Friends of Bascom Bentley’s—Cliff Johnson, Harris Lohmeyer and Larry Mayo—originally came up with the idea.
“Bascom touched so many lives in so many ways. His friends came up with this idea, but it was Senator Robert Nichols and Representative Cody Harris that made it happen. We know the legislative process is complex, and Senator Nichols saved the bill at the final our. Our family thanks everyone involved, especially his friends from around the community and our legislators in Austin,” said Carol Bentley.
In 1989, Bentley was appointed by then-Gov. William Clements Jr. as the first judge for the newly created 369th judicial district, which then covered Anderson and Cherokee Counties. Leon County was later added to the district.
Bentley graduated from the University of Texas at Austin in 1974, and from the University of Houston Law School in 1976.

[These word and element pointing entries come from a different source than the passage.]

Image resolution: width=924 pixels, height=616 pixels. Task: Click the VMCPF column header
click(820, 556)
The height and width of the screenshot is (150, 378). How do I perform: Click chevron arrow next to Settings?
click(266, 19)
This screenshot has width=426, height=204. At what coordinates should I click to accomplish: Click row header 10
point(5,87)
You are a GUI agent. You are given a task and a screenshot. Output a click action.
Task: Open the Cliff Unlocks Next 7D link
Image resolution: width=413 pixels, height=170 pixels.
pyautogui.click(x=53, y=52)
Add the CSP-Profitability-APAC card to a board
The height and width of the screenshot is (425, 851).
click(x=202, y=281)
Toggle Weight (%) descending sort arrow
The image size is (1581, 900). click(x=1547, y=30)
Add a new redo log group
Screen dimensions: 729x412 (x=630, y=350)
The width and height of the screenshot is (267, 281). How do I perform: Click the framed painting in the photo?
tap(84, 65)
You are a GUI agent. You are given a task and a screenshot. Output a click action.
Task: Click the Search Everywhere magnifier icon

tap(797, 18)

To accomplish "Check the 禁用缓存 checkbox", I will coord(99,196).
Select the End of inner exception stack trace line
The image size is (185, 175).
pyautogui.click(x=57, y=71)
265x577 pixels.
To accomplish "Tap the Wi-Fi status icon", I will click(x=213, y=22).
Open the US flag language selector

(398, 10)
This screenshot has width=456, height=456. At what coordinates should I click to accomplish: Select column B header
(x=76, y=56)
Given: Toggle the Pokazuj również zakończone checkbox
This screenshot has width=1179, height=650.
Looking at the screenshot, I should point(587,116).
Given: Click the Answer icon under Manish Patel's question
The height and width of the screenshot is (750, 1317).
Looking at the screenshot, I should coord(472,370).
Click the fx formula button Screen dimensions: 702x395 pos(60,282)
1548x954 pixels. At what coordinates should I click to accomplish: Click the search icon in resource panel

Bentley received numerous honors and awards, including the Palestine Lifetime Builder Award, the Distinguished Alumni Award from Palestine High School, the Palestine Chamber of Commerce Citizen of the Year and Lifetime Achievement Award, the Distinguished Alumni Award from Trinity Valley Community College, the Outstanding Local Leader Award from John Shepperd Public Leadership Institute, the University of Texas' “Damn Good Judge” award from the Texas Gang Investigators Association, and Citizen of the Year by the Disabled American Veterans - District 3, for outstanding support of veterans.
Passionate about the law and education, Bentley served on the faculty of the Texas Center for the Judiciary and the Texas College for new judges. His love for helping others was apparent in his work as the former president of the Anderson County United Way, the Anderson County Salvation Army and the Anderson County Red Cross.
“Senator Nichols is on the floor today taking a vote,” Harris said. “I am just half of getting this whole piece of legislation passed. Sen. Nichols was given the choice of just one local bill by the lieutenant governor and he said ‘I want the Bascom Bentley Memorial Loop sign.’ Without him pulling those strings we wouldn’t be here today. On behalf of him and myself, thank you to the Bentley family for everything that your family has done for the community of Palestine, for Anderson County. We love y’all and it is our honor to present this sign that will be here for generations to come.”
“The work of the State prohibited me from being at the unveiling,” Nichols said. “He probably would have thought that was funny as well because he helped me get elected. I look forward to seeing the memorial signs when I return to the district.”